Similar to public housing, mobile-home parks have faced decades of stigmatization and depletion. Yet even when you combine the average lot rent (around $500 per month) with a double-wide mortgage, you're looking at a monthly housing bill that falls well below the average two-bedroom Twin Cities apartment rent of around $1,700.
That's actual affordable housing.
"How important are [mobile-home parks] to our national housing stock? Unbelievably important,” University of Colorado sociologist Esther Sullivan told the New Yorker last year. “At a time when we’ve cut federal support for affordable housing, manufactured housing has risen to fill that gap."
Sixteen years ago, Bev Adrian wanted to downsize from her Bloomington home, so she purchased a new double-wide manufactured home and moved into the nearby Shady Lane park. "Two weeks after I purchased the home, I was notified by the park owner that the park was closing," she says, tone still incredulous all these years later.
Adrian became a mobile-home activist almost instantly, rallying her neighbors to collectively purchase the park. "He just said no, totally refused, even though we came up with a $100,000 down payment," she says, noting that the 50-family property was in poor repair.
"The city just wanted it gone," Adrian says. "Cities consider parks blights. Getting rid of them is of primary importance for them, because they can put multi-unit homes in and collect a higher tax base. It’s all about money."
Since 1991, at least a dozen Twin Cities parks have closed.

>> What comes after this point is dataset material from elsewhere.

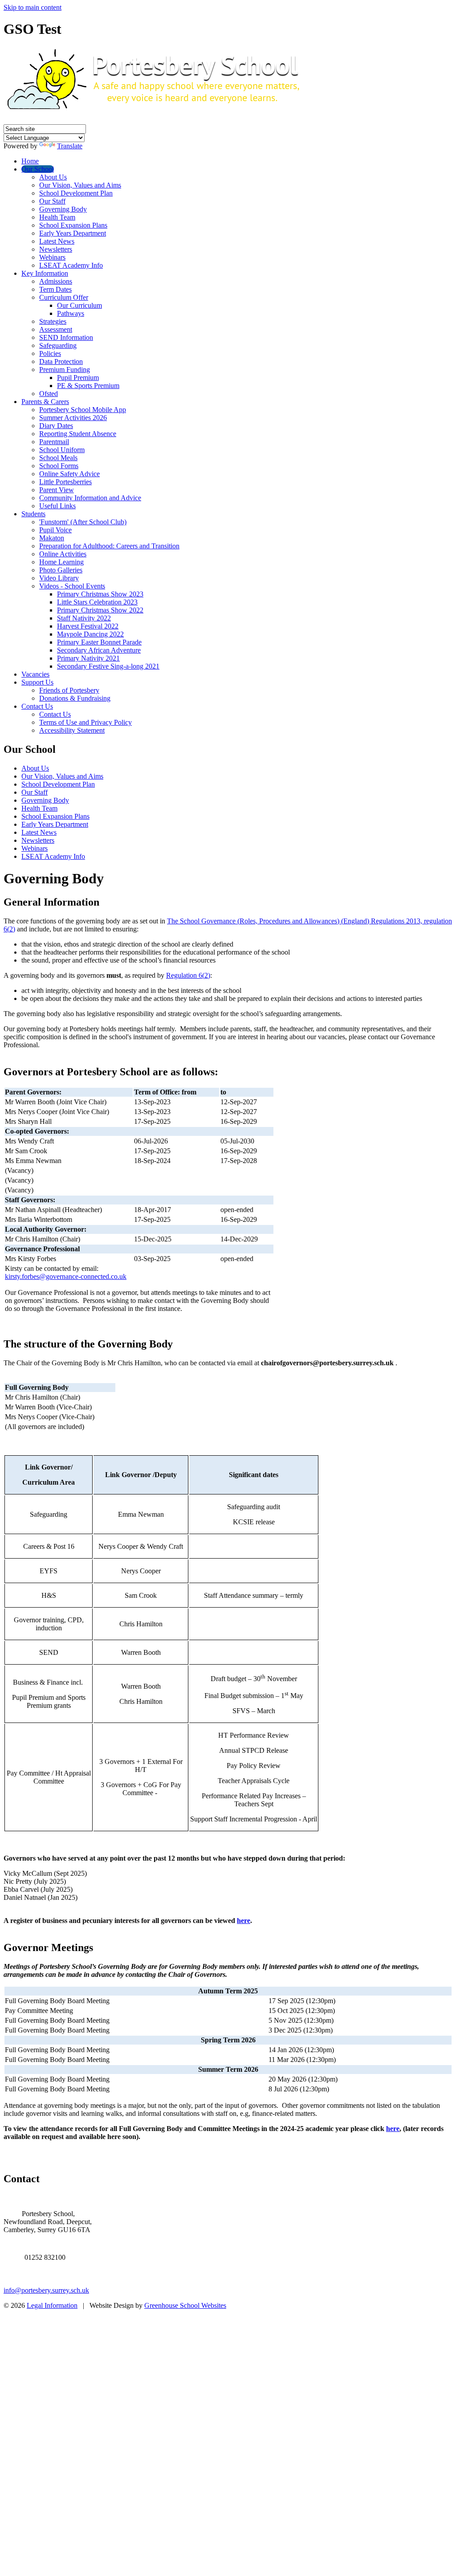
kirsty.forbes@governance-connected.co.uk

In just the past year, 560 metro mobile-home sites have been sold, 90% of which were snatched by out-of-state buyers, according to the Minnesota Department of Revenue.
"You’re just collecting lot rent on dirt, which is a beautiful model if you care about return on invested capital," Sawgrass Capital Partners CEO Rudy Curtler recently told Twin Cities Business without a hint of ghoulish self-awareness. "[It's a] good margin business."
Adrian moved back into her non-manufactured Bloomington home, but she kept up the fight for mobile home parks by heading the board of directors at All Parks Alliance for Change, a statewide advocacy group. She also became involved with ROC USA, a New Hampshire-based nonprofit that helps residents buy their parks through a co-op model.
Freshly retired and ready again to downsize, Adrian visited a park she'd heard good things about, Richfield's Woodlawn Terrace, and made an offer within five minutes of seeing her eventual home.
“It’s like living in a cabin up north in the woods!" Adrian says of the tucked-away park at 7421 Lyndale Ave. "We have turkeys, foxes, possums, eagles; we’re heavily wooded, with lots of pine trees and maples. It’s a unique situation in that it feels very rural, and everybody knows everybody. There’s a real sense of community.”
Weary from her Shady Lane debacle, Adrian asked the retirement-curious owner about his commitment to the property. The owner, who'd owned and lived in the park since 1978, admitted that a deal had just fallen through.
“Because of my past experience, I said, ‘I know people who help residents purchase their properties as a cooperative,’" she remembers. "And he said, ‘Sure!’"
The process began in September of 2020 with lawn-chair meetings among the 53 families of Woodlawn Terrace. Even though the co-op model meant $100 buy-in fees and $90 monthly rent hikes, the residents still "overwhelmingly" voted in favor of collectively buying their park.
"People here had lived for 10 years in fear of their park closing, from redevelopment or whatever," Adrian says. "They were sitting on the edge of their seat waiting for a developer or a takeover. So when the co-op idea came up, they were thrilled."
With help from ROC and St. Paul's Northcountry Cooperative Foundation, the brand-new Woodlawn Terrace Cooperative secured a $2.8 million loan through the state. The deal closed late last December, making Woodlawn Terrace the 10th resident-owned park in Minnesota. The initiative enjoyed full-throated support from Richfield Mayor Maria Regan Gonzalez.
Woodlawn Terrace members, who'll now pay $625 monthly lot rent, have voting rights and their own board of directors. That includes the old owner, who's moving out of his single-family house at the edge of the park and into a manufactured one. There are already plans to hook the park up to city water, replacing an old and unpopular well. “Nobody likes the water," Adrian confirms.
Priced under $100,000 each, 21 new homes will soon be added to the five-acre property, whose residents now have a hard-won sense of stability. (Richfield homes go for a median price of $324,000, according to Zillow.)
"People know the history of parks closing," Adrian says. "Everybody here now has sense of security in their homes, which is very fragile in manufactured homes communities."